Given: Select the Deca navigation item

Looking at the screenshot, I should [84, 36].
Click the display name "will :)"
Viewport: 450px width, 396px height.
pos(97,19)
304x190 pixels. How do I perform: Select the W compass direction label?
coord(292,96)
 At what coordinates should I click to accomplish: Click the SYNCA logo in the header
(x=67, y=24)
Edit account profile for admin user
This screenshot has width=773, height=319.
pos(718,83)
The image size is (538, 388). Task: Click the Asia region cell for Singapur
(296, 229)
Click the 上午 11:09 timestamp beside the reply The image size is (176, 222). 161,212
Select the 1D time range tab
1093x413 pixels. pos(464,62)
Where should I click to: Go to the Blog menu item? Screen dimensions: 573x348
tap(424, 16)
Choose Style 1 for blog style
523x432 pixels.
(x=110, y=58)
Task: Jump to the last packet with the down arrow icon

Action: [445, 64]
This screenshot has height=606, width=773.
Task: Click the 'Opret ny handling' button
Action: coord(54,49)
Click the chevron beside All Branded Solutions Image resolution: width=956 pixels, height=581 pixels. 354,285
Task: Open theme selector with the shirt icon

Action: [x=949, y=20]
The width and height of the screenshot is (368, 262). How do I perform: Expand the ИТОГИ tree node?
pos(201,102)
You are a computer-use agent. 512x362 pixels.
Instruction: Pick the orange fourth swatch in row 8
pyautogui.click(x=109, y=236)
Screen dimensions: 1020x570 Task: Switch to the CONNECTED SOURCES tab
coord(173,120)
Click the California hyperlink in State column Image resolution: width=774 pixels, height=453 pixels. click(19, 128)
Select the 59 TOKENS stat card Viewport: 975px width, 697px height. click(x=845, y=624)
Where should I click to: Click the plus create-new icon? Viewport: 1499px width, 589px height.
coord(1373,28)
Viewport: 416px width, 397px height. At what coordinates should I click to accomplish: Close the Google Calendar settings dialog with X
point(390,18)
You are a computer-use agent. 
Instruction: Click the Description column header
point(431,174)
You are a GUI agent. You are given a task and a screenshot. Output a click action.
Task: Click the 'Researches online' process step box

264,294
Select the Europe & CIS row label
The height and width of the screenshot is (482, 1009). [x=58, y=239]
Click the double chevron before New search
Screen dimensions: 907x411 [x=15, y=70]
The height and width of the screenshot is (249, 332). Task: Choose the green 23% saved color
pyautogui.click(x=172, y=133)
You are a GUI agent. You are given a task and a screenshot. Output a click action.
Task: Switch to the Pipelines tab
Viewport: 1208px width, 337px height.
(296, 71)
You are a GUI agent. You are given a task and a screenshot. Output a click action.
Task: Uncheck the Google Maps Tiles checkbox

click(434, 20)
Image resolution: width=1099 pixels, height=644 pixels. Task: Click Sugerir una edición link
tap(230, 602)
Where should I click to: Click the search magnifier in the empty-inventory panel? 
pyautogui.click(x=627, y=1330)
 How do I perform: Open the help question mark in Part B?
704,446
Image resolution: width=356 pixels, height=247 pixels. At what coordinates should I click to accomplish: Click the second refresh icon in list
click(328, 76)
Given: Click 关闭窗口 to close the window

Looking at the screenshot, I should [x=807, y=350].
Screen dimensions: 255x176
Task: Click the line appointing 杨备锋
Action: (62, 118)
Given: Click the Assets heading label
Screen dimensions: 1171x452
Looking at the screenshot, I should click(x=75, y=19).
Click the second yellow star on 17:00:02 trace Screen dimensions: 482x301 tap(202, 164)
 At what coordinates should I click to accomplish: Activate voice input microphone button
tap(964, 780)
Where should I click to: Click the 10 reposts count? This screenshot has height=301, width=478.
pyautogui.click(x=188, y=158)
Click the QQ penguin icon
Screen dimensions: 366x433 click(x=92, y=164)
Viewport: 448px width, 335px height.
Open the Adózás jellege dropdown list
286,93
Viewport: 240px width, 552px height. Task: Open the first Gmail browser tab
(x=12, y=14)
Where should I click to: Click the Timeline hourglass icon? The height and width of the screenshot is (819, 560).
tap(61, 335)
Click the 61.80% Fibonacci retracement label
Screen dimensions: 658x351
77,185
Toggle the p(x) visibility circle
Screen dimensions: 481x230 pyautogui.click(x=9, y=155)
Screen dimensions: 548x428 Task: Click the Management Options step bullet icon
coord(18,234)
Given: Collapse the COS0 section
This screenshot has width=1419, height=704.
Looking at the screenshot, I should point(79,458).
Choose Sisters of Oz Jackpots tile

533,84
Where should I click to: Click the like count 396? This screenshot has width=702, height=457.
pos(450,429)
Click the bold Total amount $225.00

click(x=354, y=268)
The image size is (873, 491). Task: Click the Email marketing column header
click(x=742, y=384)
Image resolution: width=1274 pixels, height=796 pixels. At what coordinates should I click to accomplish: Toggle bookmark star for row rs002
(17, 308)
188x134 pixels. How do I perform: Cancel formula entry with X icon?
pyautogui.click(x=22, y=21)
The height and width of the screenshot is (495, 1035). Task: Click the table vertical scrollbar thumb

◆ ◆ ◆ ◆ ◆ ◆ ◆

- EXERCISE DETAILS -
Give back the whole listing exactly.

- TASK RESPONSE -
Given: Select the Deca navigation item

Looking at the screenshot, I should [84, 36].
Click the display name "will :)"
Viewport: 450px width, 396px height.
pos(97,19)
304x190 pixels. How do I perform: Select the W compass direction label?
coord(292,96)
 At what coordinates should I click to accomplish: Click the SYNCA logo in the header
(x=67, y=24)
Edit account profile for admin user
This screenshot has width=773, height=319.
pos(718,83)
The image size is (538, 388). Task: Click the Asia region cell for Singapur
(296, 229)
Click the 上午 11:09 timestamp beside the reply The image size is (176, 222). 161,212
Select the 1D time range tab
1093x413 pixels. pos(464,62)
Where should I click to: Go to the Blog menu item? Screen dimensions: 573x348
tap(424, 16)
Choose Style 1 for blog style
523x432 pixels.
(x=110, y=58)
Task: Jump to the last packet with the down arrow icon

Action: [445, 64]
This screenshot has height=606, width=773.
Task: Click the 'Opret ny handling' button
Action: coord(54,49)
Click the chevron beside All Branded Solutions Image resolution: width=956 pixels, height=581 pixels. 354,285
Task: Open theme selector with the shirt icon

Action: [x=949, y=20]
The width and height of the screenshot is (368, 262). How do I perform: Expand the ИТОГИ tree node?
pos(201,102)
You are a computer-use agent. 512x362 pixels.
Instruction: Pick the orange fourth swatch in row 8
pyautogui.click(x=109, y=236)
Screen dimensions: 1020x570 Task: Switch to the CONNECTED SOURCES tab
coord(173,120)
Click the California hyperlink in State column Image resolution: width=774 pixels, height=453 pixels. click(19, 128)
Select the 59 TOKENS stat card Viewport: 975px width, 697px height. click(x=845, y=624)
Where should I click to: Click the plus create-new icon? Viewport: 1499px width, 589px height.
coord(1373,28)
Viewport: 416px width, 397px height. At what coordinates should I click to accomplish: Close the Google Calendar settings dialog with X
point(390,18)
You are a computer-use agent. 
Instruction: Click the Description column header
point(431,174)
You are a GUI agent. You are given a task and a screenshot. Output a click action.
Task: Click the 'Researches online' process step box

264,294
Select the Europe & CIS row label
The height and width of the screenshot is (482, 1009). [x=58, y=239]
Click the double chevron before New search
Screen dimensions: 907x411 [x=15, y=70]
The height and width of the screenshot is (249, 332). Task: Choose the green 23% saved color
pyautogui.click(x=172, y=133)
You are a GUI agent. You are given a task and a screenshot. Output a click action.
Task: Switch to the Pipelines tab
Viewport: 1208px width, 337px height.
(296, 71)
You are a GUI agent. You are given a task and a screenshot. Output a click action.
Task: Uncheck the Google Maps Tiles checkbox

click(434, 20)
Image resolution: width=1099 pixels, height=644 pixels. Task: Click Sugerir una edición link
tap(230, 602)
Where should I click to: Click the search magnifier in the empty-inventory panel? 
pyautogui.click(x=627, y=1330)
 How do I perform: Open the help question mark in Part B?
704,446
Image resolution: width=356 pixels, height=247 pixels. At what coordinates should I click to accomplish: Click the second refresh icon in list
click(328, 76)
Given: Click 关闭窗口 to close the window

Looking at the screenshot, I should [x=807, y=350].
Screen dimensions: 255x176
Task: Click the line appointing 杨备锋
Action: (62, 118)
Given: Click the Assets heading label
Screen dimensions: 1171x452
Looking at the screenshot, I should click(x=75, y=19).
Click the second yellow star on 17:00:02 trace Screen dimensions: 482x301 tap(202, 164)
 At what coordinates should I click to accomplish: Activate voice input microphone button
tap(964, 780)
Where should I click to: Click the 10 reposts count? This screenshot has height=301, width=478.
pyautogui.click(x=188, y=158)
Click the QQ penguin icon
Screen dimensions: 366x433 click(x=92, y=164)
Viewport: 448px width, 335px height.
Open the Adózás jellege dropdown list
286,93
Viewport: 240px width, 552px height. Task: Open the first Gmail browser tab
(x=12, y=14)
Where should I click to: Click the Timeline hourglass icon? The height and width of the screenshot is (819, 560).
tap(61, 335)
Click the 61.80% Fibonacci retracement label
Screen dimensions: 658x351
77,185
Toggle the p(x) visibility circle
Screen dimensions: 481x230 pyautogui.click(x=9, y=155)
Screen dimensions: 548x428 Task: Click the Management Options step bullet icon
coord(18,234)
Given: Collapse the COS0 section
This screenshot has width=1419, height=704.
Looking at the screenshot, I should point(79,458).
Choose Sisters of Oz Jackpots tile

533,84
Where should I click to: Click the like count 396? This screenshot has width=702, height=457.
pos(450,429)
Click the bold Total amount $225.00

click(x=354, y=268)
The image size is (873, 491). Task: Click the Email marketing column header
click(x=742, y=384)
Image resolution: width=1274 pixels, height=796 pixels. At what coordinates should I click to accomplish: Toggle bookmark star for row rs002
(17, 308)
188x134 pixels. How do I perform: Cancel formula entry with X icon?
pyautogui.click(x=22, y=21)
The height and width of the screenshot is (495, 1035). Task: Click the table vertical scrollbar thumb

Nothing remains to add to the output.